* Quoted passage *
UNION ALL in a View Enhancement

Blog
The best minds from Teradata, our partners, and customers blog about whatever takes their fancy.
Teradata Employee

An enhancement to the Teradata optimizer in Teradata Database 16.0 will improve the performance of some queries that use a view or a derived table that contains a UNION ALL between multiple branches. A branch can correspond to a single table or a query result (for example, an aggregation on a table or a join between tables). Assume for example that you have a large amount of sales data residing in two different tables: A Current_Sales table holds all the current sales rows, and a History_Sales table holds the older sales rows. If you create a UNION ALL between both tables and place that in a view, then queries that need data from both tables can simply reference the view.

 

Prior to this enhancement when you accessed sales data using such a view and you wanted to join the sales data to another table, first a spool would have to be built that includes rows from both branches of the UNION ALL. That common spool would then be redistributed (or otherwise prepared) in order to be joined to the 3rd table in the query.  Any reduction to the sales data temporary data set would not be applied until after the Current_Sales and History_Sales tables had been union-ed.

 

With this enhancement, the optimizer may choose to push the join of the 3rd table into each branch of the UNION ALL first, join the pushed table with the table in first branch and with the table in the second branch, and then combine the two join results in a combined spool.  This  approach could save considerable resources when large tables comprise a UNION ALL view (or derived table) and the join is effective in reducing down the resulting spool file.

* Stored rows *

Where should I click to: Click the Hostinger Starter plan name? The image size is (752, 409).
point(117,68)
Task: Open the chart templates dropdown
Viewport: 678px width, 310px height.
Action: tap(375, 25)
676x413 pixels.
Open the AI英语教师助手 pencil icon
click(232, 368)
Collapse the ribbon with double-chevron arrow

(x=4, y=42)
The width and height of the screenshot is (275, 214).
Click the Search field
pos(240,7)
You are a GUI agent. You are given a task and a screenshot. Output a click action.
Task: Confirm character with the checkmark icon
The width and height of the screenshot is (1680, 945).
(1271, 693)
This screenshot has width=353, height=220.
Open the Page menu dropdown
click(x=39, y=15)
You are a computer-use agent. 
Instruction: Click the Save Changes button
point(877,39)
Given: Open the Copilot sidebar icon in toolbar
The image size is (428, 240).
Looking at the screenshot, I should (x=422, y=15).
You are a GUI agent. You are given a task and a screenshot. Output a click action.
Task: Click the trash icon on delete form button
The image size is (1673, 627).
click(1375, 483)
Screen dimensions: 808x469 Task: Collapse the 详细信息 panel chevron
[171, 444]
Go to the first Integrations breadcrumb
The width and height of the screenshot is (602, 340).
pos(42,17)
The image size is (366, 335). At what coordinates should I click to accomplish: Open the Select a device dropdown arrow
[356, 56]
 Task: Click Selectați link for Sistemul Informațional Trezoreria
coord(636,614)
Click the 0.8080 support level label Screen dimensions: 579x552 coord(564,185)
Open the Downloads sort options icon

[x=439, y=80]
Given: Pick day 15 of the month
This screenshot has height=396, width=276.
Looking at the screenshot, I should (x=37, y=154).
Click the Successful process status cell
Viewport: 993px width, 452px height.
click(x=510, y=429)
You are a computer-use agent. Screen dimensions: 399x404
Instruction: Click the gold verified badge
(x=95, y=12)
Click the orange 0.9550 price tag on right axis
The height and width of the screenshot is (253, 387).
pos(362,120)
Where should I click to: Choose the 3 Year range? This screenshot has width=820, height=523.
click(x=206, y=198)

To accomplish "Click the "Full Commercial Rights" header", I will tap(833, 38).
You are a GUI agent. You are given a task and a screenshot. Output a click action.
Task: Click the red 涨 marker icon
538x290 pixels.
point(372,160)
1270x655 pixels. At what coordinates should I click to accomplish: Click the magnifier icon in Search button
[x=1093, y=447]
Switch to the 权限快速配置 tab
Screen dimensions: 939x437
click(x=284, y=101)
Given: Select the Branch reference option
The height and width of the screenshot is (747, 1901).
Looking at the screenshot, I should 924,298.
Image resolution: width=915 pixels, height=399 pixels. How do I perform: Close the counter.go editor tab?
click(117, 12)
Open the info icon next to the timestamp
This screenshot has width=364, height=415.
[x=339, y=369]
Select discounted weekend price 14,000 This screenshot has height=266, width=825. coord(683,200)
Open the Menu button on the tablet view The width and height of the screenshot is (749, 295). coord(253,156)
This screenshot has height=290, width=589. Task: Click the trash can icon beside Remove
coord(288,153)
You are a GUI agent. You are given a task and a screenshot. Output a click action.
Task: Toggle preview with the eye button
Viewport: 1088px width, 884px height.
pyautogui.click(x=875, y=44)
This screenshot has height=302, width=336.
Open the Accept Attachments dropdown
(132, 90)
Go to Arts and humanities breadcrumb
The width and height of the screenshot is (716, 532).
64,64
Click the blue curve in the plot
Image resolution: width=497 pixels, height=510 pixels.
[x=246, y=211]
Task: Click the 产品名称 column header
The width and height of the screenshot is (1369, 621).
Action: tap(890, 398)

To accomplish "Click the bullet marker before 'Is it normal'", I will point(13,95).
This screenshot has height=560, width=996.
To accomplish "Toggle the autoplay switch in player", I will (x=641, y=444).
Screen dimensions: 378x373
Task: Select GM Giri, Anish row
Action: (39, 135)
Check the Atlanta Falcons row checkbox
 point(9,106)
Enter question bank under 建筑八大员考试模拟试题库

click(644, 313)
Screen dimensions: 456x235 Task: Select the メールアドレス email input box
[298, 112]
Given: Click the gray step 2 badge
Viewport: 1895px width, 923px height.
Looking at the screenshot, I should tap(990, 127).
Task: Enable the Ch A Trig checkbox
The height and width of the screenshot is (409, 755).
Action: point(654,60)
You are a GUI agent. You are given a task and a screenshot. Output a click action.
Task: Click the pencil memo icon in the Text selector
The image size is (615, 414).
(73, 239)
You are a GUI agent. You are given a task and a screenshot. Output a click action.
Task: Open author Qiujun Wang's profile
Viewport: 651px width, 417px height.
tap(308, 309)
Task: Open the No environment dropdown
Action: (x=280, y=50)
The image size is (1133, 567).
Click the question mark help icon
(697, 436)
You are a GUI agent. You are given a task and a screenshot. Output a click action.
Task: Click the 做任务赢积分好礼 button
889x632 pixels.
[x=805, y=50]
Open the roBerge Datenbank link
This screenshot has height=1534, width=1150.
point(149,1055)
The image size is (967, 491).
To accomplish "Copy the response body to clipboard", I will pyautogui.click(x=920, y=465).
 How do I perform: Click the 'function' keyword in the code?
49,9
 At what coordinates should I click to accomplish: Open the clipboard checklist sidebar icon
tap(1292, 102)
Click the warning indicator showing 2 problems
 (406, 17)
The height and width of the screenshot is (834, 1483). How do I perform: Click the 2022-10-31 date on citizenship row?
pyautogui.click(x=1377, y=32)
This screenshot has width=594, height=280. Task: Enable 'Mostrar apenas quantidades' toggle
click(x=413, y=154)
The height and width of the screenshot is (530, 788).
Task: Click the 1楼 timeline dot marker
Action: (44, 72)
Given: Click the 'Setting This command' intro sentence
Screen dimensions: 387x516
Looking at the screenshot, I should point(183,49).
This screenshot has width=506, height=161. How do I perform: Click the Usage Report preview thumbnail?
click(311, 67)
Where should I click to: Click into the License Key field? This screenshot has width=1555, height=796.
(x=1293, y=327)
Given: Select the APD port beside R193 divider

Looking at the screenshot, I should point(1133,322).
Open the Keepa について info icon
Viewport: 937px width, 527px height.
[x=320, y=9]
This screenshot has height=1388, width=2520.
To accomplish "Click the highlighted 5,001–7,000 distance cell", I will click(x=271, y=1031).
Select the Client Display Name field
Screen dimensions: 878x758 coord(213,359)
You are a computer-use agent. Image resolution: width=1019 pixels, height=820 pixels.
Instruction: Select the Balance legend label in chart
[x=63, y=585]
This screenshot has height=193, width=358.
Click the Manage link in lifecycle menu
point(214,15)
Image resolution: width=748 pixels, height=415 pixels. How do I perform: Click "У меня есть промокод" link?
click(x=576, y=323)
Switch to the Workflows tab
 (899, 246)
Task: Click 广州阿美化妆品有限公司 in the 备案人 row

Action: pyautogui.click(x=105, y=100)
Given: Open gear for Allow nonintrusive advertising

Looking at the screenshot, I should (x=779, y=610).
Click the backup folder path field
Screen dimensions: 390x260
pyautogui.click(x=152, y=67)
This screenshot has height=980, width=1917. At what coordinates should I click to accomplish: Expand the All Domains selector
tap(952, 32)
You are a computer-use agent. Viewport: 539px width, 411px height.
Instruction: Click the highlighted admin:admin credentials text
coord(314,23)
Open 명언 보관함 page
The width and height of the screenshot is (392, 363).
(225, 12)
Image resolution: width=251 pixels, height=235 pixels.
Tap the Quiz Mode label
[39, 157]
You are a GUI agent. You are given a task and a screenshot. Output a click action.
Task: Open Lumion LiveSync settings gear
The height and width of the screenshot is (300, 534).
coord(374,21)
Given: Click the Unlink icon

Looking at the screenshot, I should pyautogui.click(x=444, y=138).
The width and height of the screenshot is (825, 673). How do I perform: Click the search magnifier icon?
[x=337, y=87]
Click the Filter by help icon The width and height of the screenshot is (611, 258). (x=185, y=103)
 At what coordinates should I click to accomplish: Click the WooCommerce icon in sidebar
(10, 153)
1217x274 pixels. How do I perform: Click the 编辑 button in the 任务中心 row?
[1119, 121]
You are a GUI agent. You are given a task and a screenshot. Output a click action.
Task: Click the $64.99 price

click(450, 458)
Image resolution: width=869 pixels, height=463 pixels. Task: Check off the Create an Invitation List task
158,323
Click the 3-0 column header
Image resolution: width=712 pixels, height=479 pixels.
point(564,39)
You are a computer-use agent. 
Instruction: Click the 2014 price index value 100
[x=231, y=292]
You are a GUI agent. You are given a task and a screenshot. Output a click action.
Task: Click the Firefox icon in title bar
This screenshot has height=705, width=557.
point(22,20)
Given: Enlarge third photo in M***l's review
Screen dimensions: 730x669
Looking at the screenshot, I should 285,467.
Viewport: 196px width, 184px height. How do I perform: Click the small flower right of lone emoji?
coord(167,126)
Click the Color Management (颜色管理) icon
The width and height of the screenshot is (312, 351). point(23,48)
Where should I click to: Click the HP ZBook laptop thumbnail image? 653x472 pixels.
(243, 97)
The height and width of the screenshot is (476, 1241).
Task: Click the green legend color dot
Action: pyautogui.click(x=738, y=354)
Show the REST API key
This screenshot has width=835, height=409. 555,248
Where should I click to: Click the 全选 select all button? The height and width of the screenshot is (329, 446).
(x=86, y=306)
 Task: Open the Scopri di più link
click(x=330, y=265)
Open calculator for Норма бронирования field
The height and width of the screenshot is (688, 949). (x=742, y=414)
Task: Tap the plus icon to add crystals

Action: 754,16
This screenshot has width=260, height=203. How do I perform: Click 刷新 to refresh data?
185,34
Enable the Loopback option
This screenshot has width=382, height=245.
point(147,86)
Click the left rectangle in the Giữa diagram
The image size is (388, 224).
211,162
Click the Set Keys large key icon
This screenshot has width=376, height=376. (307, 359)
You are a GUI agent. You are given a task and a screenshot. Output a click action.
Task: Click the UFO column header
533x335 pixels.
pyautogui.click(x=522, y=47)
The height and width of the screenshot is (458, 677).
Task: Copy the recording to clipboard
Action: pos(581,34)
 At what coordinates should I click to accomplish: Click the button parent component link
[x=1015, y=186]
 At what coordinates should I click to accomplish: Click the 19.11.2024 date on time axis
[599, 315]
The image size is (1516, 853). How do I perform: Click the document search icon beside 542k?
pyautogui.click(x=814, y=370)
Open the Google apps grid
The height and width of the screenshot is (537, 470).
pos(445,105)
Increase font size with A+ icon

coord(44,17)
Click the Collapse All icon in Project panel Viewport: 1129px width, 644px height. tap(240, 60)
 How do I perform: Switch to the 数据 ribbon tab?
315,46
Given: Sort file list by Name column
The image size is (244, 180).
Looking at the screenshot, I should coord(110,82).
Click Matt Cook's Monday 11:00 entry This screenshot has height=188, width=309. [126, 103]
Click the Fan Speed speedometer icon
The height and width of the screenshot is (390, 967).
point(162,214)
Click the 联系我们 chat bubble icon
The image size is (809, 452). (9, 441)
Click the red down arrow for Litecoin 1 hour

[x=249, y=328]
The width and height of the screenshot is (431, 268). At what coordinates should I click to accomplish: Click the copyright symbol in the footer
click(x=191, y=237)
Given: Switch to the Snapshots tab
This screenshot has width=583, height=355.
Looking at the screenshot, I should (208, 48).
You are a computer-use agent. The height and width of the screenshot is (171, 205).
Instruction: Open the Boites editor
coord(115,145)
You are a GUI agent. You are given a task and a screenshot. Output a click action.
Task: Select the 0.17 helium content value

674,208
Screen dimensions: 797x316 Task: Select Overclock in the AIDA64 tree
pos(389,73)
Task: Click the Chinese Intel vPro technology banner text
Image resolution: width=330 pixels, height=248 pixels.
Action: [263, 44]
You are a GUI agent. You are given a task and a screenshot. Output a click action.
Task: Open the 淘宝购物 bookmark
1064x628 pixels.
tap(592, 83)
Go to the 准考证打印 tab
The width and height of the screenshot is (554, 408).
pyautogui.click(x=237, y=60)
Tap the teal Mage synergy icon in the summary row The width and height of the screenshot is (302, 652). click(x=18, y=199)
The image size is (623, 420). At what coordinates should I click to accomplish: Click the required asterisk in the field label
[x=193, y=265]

* Description of the task *
Retype the passage from the page about the UNION ALL view enhancement, starting with "With this enhancement, the" and going on through "resulting spool file.".

* The output *
With this enhancement, the optimizer may choose to push the join of the 3rd table into each branch of the UNION ALL first, join the pushed table with the table in first branch and with the table in the second branch, and then combine the two join results in a combined spool.  This  approach could save considerable resources when large tables comprise a UNION ALL view (or derived table) and the join is effective in reducing down the resulting spool file.